To Truly Understand Jon Gruden's Mind Would Be To Go Mad

When you see Nate Peterman fall into a pond.
When you see Nate Peterman fall into a pond.
Photo: Robert Reiners (Getty Images)

Nathan Peterman, America’s Quarterback and Oakland’s either second or third, is growing on Jon Gruden. Not like Kuato in Total Recall, although that is nice to think about—to be clear, Gruden is Kuato in this scenario; just slap a visor and a critical sunburn on this little guy and it’s easy to see—but in the way that Nathan Peterman was always going to grow on Gruden. That Gruden likes his backup quarterback and very much wants to talk about it wouldn’t be news if it wasn’t just barely August, but it is, and that means we get to talk about it all we want!

Nothing about Gruden’s deliriously oafish and overstated second stint as Raiders coach has been all that surprising, but him proudly and counterintuitively falling in love with an underqualified backup quarterback is perhaps least surprising at all. There is a moment in this, our second Why Your Team Sucks podcast, when Drew and I begin to speculate about why this is happening, and was so obviously going to happen. We pull back, though. That way lies only madness, and we still had to get to the Jaguars.

We were lucky, if that’s the word, that this tranche of the Why Your Team Sucks bottoms is so lushly and fragrantly unpleasant. In a week, we’ll be talking about garden variety mediocre teams, or bad teams trying to become good. For now, though, we have teams whose only real redeeming attributes are that they are not the Arizona Cardinals—the Bucs and their repellent and untouchable franchise quarterback; the smugly, proudly deluded Giants; the aforementioned Raiders and Jags; a Lions team that has only gotten the “unpleasant to be around” part of its Belichick-adjacent cultural reboot correct. These teams, whether they’re yours or not, really do suck. It made our job easier. It made it feel almost righteous.

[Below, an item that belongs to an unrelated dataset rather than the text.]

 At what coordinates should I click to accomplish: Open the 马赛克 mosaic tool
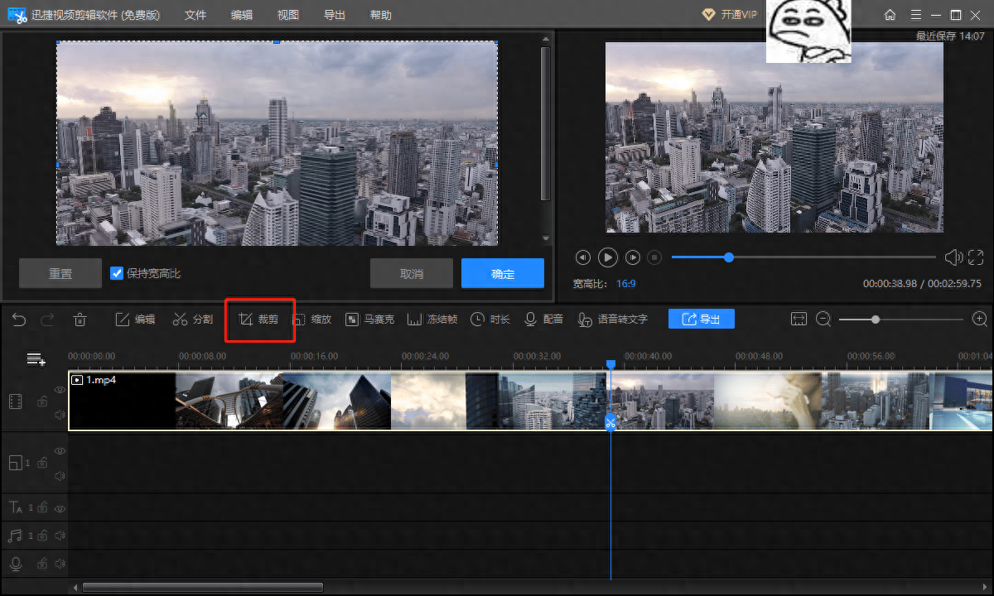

The Funbag, of course, is the enemy of the righteous, and it is our sworn duty to fight whatever dangerous ideas escape its confines. Its unholy and profoundly unclean contents this week include questions about which film classics cannot and will never be rebooted—I wound up digressing on my longstanding wish for a contemporary reimagining of the 1988 James Caan/Mandy Patinkin non-classic Alien Nation—how many important acronyms Donald Trump knows, and Hillary Clinton dunking a basketball. Nothing flashy, just a solid dunk. Something to think about!